Give a count of the lines below that have the string "computer" in them, with no other words.

■ Data extract:

============

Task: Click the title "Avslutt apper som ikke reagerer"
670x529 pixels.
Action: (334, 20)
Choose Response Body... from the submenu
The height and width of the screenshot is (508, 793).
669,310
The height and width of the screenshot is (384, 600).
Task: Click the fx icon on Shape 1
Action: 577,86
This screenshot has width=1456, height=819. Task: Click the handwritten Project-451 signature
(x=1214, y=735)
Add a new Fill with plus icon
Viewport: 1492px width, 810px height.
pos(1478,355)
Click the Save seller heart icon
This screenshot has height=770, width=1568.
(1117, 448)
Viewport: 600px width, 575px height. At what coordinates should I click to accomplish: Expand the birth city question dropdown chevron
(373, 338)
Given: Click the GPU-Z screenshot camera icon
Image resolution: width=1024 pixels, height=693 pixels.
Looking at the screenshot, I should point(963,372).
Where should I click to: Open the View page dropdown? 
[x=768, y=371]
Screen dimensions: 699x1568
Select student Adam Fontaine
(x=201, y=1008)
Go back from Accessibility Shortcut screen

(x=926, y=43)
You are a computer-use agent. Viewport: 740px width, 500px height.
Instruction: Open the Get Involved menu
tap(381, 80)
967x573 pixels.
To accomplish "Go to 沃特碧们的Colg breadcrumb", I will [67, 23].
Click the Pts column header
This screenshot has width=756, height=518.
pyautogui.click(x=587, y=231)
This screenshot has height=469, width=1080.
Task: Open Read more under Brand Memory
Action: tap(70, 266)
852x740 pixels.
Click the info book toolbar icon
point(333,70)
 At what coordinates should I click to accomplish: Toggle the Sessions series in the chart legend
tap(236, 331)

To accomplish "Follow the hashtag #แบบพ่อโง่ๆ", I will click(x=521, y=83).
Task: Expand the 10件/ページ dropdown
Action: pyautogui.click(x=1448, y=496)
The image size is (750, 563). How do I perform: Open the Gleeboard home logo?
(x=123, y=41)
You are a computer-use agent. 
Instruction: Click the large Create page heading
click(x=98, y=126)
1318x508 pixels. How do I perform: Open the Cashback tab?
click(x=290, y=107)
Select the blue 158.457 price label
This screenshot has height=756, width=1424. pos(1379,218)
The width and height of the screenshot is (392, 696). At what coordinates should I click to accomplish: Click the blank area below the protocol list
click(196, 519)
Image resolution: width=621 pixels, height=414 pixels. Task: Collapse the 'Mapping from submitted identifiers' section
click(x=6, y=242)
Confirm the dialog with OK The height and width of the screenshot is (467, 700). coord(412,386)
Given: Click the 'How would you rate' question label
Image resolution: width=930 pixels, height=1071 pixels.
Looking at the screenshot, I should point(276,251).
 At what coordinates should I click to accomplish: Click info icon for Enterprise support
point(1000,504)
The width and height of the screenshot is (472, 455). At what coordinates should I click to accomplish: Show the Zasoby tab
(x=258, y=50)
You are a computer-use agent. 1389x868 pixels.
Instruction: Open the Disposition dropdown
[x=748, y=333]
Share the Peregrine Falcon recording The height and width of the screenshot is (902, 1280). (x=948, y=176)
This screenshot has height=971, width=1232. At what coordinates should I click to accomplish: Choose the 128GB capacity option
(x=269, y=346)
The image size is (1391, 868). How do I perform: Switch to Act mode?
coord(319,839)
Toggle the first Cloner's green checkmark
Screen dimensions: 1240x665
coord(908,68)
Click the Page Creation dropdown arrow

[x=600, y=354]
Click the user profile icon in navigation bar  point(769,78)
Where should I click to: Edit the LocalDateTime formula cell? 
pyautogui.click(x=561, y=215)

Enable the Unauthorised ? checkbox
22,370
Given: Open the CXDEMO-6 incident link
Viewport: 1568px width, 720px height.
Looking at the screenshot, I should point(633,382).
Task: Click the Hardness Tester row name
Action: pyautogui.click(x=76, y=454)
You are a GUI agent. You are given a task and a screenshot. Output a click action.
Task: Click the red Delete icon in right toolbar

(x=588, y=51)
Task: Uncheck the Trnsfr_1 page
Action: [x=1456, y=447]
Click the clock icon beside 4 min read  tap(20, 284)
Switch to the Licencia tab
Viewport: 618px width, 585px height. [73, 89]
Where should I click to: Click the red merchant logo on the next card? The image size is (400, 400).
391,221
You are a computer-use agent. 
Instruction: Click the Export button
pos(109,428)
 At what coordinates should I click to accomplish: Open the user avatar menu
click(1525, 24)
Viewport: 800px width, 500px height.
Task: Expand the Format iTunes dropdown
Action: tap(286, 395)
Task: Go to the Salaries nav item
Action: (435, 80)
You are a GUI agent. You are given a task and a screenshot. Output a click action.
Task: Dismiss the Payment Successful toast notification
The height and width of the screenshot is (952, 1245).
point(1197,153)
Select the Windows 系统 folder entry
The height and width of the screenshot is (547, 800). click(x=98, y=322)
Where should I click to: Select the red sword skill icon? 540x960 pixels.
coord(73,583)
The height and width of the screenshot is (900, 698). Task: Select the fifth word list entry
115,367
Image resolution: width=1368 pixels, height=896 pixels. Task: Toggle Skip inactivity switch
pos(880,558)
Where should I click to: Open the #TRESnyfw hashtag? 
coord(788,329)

============

■ Answer space:
4